▶ [EXERCISE OBJECTIVE]
In the listing below, locate the line containing "You are a computer-use agent. 650x451 pixels." and the line containing "Screen dimensions: 748x424". Output both of them and every line between, exactly as written, and nothing more.

▶ [DATA FOR THIS EXERCISE]
* * *
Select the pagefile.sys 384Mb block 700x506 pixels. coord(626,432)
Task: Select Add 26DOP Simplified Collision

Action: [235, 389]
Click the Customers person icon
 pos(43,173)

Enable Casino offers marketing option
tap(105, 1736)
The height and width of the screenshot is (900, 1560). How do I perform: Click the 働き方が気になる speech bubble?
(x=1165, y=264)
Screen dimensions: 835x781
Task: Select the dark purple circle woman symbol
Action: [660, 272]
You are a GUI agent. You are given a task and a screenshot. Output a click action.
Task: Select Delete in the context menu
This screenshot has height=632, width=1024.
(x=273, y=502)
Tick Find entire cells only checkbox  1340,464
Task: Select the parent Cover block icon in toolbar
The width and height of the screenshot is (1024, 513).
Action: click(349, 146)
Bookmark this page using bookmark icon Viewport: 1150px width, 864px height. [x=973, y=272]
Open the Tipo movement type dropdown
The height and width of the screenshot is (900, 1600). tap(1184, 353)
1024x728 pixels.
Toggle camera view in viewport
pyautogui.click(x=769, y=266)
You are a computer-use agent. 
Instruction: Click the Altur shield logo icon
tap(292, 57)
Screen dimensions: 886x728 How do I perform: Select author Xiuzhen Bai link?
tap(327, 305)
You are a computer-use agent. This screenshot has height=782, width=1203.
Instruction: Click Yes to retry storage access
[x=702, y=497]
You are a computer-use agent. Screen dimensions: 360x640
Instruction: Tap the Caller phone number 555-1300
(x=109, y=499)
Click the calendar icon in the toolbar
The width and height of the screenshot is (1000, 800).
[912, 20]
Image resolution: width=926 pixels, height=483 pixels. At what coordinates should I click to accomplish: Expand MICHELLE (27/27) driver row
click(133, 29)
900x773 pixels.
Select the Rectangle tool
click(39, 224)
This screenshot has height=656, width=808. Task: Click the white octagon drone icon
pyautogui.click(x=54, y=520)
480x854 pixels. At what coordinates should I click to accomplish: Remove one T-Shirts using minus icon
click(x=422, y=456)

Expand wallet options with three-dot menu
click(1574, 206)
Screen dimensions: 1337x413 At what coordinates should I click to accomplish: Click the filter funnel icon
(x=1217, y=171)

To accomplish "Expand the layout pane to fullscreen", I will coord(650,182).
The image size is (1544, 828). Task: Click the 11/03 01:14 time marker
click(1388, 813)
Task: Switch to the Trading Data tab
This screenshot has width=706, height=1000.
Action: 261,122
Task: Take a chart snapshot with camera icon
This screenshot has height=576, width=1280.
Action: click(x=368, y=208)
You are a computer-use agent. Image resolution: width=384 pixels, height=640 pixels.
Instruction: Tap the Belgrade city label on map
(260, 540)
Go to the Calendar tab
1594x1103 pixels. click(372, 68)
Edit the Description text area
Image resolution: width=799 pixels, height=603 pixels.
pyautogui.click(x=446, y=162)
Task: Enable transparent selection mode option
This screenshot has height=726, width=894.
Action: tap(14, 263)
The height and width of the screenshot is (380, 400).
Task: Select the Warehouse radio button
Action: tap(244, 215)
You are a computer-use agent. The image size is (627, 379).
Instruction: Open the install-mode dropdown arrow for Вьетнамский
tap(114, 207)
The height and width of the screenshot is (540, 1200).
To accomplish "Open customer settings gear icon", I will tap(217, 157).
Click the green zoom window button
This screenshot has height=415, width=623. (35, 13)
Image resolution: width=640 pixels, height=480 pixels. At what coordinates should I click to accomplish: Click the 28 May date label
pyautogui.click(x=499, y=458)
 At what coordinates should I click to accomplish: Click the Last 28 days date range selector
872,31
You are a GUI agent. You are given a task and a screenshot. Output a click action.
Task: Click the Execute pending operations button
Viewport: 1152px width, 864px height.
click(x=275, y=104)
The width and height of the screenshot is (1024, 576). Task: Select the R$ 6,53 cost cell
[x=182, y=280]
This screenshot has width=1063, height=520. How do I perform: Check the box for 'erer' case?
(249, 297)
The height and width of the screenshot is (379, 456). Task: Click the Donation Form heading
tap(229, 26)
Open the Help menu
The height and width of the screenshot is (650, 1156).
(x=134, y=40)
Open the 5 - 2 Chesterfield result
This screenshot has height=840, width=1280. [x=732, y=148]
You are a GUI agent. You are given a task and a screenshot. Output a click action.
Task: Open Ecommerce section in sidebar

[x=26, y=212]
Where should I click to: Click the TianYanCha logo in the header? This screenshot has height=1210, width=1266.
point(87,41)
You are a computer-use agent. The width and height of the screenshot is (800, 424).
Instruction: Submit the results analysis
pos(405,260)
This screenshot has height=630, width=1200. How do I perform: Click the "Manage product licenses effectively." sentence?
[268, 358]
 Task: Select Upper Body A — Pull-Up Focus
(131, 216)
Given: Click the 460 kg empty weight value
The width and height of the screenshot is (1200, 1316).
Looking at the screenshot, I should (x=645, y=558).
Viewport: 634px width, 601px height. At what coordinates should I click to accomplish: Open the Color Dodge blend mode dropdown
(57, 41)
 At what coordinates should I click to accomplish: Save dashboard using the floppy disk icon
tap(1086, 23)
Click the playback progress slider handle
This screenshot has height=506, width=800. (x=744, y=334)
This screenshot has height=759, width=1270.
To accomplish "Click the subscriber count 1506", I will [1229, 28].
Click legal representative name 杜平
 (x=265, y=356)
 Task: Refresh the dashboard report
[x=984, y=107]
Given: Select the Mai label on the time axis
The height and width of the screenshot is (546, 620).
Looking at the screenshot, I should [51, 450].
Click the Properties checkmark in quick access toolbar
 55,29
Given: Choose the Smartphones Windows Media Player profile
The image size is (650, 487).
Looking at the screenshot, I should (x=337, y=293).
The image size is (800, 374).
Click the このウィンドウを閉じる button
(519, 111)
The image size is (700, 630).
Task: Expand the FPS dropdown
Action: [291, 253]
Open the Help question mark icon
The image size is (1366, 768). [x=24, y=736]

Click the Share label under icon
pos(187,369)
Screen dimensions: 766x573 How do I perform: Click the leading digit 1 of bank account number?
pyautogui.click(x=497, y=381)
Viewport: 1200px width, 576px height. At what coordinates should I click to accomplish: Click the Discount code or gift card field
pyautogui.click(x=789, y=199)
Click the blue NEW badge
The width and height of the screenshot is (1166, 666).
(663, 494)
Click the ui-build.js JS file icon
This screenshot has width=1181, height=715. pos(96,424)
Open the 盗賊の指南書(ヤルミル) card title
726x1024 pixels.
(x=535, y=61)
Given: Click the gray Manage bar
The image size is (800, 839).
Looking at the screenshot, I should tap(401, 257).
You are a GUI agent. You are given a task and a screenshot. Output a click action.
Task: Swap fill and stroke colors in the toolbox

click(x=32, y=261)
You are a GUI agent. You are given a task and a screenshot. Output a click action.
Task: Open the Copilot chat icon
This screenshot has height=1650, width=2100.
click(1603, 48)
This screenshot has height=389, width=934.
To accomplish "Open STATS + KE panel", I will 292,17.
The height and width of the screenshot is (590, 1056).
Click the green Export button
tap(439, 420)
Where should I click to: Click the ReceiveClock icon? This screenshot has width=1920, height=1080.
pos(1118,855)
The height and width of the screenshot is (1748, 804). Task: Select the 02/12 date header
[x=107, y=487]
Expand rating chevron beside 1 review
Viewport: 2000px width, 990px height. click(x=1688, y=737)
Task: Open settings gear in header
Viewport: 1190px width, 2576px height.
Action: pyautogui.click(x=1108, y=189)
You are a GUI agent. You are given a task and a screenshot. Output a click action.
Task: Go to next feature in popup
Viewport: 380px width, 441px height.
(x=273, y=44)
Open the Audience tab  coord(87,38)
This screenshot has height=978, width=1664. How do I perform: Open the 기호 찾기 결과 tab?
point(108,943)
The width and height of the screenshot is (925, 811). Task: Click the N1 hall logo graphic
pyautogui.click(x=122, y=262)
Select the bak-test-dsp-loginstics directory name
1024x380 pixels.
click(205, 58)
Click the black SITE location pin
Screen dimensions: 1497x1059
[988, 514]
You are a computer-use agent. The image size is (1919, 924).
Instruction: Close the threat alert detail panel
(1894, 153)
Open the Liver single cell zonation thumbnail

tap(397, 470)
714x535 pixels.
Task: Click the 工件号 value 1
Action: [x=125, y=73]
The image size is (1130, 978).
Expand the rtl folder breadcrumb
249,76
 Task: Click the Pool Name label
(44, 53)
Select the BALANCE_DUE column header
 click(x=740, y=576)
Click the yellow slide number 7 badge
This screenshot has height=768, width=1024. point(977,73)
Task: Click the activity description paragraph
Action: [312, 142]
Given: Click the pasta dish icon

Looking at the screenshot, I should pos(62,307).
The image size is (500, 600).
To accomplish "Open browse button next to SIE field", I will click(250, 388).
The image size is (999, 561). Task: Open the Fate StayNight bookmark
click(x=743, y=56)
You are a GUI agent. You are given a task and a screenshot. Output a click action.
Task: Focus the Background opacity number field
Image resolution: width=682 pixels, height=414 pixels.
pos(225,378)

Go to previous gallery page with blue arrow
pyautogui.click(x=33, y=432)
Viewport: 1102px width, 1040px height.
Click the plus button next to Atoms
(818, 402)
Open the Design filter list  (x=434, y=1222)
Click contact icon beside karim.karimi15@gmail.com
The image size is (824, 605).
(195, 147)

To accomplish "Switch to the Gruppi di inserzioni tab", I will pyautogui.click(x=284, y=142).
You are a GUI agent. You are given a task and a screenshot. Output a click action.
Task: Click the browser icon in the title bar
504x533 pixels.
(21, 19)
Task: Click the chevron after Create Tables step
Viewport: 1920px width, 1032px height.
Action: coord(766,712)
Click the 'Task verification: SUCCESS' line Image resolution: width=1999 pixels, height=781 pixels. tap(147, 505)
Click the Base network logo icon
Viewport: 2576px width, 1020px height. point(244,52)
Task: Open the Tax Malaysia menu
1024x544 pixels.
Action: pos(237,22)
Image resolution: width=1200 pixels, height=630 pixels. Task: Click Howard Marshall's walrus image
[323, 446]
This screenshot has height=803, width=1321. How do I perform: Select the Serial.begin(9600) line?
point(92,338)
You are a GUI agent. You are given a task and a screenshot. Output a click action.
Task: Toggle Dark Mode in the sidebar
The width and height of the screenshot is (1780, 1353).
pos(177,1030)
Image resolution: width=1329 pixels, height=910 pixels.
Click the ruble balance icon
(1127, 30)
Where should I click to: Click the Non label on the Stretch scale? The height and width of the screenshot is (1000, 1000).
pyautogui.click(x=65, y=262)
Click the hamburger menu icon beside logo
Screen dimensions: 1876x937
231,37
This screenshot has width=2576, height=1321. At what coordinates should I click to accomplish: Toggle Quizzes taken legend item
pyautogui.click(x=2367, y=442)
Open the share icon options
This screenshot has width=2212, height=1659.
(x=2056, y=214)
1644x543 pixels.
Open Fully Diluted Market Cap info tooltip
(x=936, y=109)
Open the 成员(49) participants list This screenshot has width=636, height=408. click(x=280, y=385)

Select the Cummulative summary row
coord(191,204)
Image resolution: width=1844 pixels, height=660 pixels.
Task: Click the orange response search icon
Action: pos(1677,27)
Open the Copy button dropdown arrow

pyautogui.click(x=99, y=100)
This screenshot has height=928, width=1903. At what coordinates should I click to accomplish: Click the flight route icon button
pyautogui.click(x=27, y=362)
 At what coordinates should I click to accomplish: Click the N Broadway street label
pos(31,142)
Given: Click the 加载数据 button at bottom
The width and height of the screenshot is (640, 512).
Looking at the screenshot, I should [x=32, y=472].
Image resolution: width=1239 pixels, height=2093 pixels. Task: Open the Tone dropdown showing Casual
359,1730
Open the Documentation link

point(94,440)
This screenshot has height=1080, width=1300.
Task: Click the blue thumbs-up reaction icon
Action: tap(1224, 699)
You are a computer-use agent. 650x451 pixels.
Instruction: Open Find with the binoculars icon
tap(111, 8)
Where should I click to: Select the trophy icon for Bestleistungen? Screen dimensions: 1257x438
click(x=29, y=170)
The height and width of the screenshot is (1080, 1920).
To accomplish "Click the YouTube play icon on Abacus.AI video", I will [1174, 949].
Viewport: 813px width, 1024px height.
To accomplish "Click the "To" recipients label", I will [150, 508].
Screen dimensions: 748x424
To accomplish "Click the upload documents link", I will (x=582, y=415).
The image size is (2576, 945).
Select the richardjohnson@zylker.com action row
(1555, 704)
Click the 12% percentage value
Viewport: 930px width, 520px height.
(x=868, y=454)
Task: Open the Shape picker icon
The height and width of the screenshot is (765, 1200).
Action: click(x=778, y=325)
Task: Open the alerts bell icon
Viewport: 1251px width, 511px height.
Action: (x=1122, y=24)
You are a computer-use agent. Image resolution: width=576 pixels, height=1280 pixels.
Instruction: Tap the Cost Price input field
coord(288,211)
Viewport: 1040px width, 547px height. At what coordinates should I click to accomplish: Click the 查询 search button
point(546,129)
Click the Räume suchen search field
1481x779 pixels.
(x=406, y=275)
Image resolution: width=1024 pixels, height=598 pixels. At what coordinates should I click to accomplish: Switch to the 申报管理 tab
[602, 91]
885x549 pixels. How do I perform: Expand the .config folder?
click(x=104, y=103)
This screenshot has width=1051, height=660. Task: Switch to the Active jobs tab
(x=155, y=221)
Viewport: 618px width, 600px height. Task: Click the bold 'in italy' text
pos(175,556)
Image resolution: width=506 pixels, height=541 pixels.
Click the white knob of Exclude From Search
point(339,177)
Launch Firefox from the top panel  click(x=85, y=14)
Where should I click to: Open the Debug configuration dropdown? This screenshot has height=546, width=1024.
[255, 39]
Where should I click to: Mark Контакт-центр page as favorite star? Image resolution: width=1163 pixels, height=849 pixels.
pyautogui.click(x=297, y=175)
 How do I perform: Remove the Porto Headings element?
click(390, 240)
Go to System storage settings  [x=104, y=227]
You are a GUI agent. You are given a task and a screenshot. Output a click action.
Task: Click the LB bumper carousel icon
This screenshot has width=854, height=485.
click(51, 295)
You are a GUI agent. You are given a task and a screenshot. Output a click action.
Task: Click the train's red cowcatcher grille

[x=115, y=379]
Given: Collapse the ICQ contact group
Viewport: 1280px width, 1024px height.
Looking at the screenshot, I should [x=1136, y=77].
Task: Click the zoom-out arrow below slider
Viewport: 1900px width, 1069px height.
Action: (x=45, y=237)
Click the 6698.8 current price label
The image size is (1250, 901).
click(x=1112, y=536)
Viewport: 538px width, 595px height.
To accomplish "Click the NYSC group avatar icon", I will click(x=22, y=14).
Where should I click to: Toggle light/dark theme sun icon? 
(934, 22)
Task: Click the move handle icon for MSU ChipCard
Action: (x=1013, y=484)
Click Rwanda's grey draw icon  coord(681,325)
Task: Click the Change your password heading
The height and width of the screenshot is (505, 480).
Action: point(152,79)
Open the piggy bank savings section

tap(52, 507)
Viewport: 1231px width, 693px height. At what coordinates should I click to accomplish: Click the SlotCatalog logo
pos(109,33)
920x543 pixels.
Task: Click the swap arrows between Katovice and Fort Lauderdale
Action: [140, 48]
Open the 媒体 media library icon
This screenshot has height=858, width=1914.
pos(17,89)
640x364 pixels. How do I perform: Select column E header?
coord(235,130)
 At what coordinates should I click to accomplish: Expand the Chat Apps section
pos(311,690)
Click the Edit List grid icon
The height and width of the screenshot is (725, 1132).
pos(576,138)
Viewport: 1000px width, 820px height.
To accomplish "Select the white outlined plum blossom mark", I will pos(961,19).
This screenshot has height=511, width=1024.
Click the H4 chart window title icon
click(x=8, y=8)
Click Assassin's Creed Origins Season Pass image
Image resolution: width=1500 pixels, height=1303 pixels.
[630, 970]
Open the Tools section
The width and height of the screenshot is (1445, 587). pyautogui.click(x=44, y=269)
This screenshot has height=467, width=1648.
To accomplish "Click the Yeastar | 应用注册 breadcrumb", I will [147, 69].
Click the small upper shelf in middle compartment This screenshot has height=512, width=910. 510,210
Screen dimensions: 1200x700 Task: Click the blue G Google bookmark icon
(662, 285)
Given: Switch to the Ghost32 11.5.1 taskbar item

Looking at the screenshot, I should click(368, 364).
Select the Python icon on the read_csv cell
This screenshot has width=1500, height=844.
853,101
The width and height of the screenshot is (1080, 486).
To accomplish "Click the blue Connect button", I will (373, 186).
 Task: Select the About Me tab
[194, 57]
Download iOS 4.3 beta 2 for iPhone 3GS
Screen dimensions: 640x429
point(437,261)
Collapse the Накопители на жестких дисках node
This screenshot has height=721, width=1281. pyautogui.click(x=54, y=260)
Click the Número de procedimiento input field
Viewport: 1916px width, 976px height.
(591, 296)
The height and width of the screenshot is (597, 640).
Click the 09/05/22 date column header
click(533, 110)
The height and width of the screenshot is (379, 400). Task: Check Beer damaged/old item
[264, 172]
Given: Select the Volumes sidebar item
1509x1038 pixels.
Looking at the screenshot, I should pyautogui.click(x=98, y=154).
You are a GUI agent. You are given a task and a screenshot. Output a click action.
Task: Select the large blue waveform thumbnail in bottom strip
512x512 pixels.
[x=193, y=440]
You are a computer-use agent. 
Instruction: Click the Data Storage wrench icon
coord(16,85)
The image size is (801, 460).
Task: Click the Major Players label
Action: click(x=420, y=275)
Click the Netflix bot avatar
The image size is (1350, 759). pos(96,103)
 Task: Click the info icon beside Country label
* * *
▶ [WRITTEN SOLUTION]
You are a computer-use agent. 650x451 pixels.
Instruction: Open Find with the binoculars icon
tap(111, 8)
Where should I click to: Select the trophy icon for Bestleistungen? Screen dimensions: 1257x438
click(x=29, y=170)
The height and width of the screenshot is (1080, 1920).
To accomplish "Click the YouTube play icon on Abacus.AI video", I will [1174, 949].
Viewport: 813px width, 1024px height.
To accomplish "Click the "To" recipients label", I will [150, 508].
Screen dimensions: 748x424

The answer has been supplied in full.